======== The input
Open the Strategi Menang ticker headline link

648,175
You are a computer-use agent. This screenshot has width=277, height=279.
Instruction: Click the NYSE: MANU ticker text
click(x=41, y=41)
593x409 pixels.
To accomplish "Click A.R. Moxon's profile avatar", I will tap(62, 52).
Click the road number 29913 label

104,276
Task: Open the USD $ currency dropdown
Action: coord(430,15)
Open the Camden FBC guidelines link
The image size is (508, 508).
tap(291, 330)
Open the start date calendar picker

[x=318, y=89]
================
## [Try it]
The response should be every record above restated exactly.

## [Result of this task]
Open the Strategi Menang ticker headline link

648,175
You are a computer-use agent. This screenshot has width=277, height=279.
Instruction: Click the NYSE: MANU ticker text
click(x=41, y=41)
593x409 pixels.
To accomplish "Click A.R. Moxon's profile avatar", I will tap(62, 52).
Click the road number 29913 label

104,276
Task: Open the USD $ currency dropdown
Action: coord(430,15)
Open the Camden FBC guidelines link
The image size is (508, 508).
tap(291, 330)
Open the start date calendar picker

[x=318, y=89]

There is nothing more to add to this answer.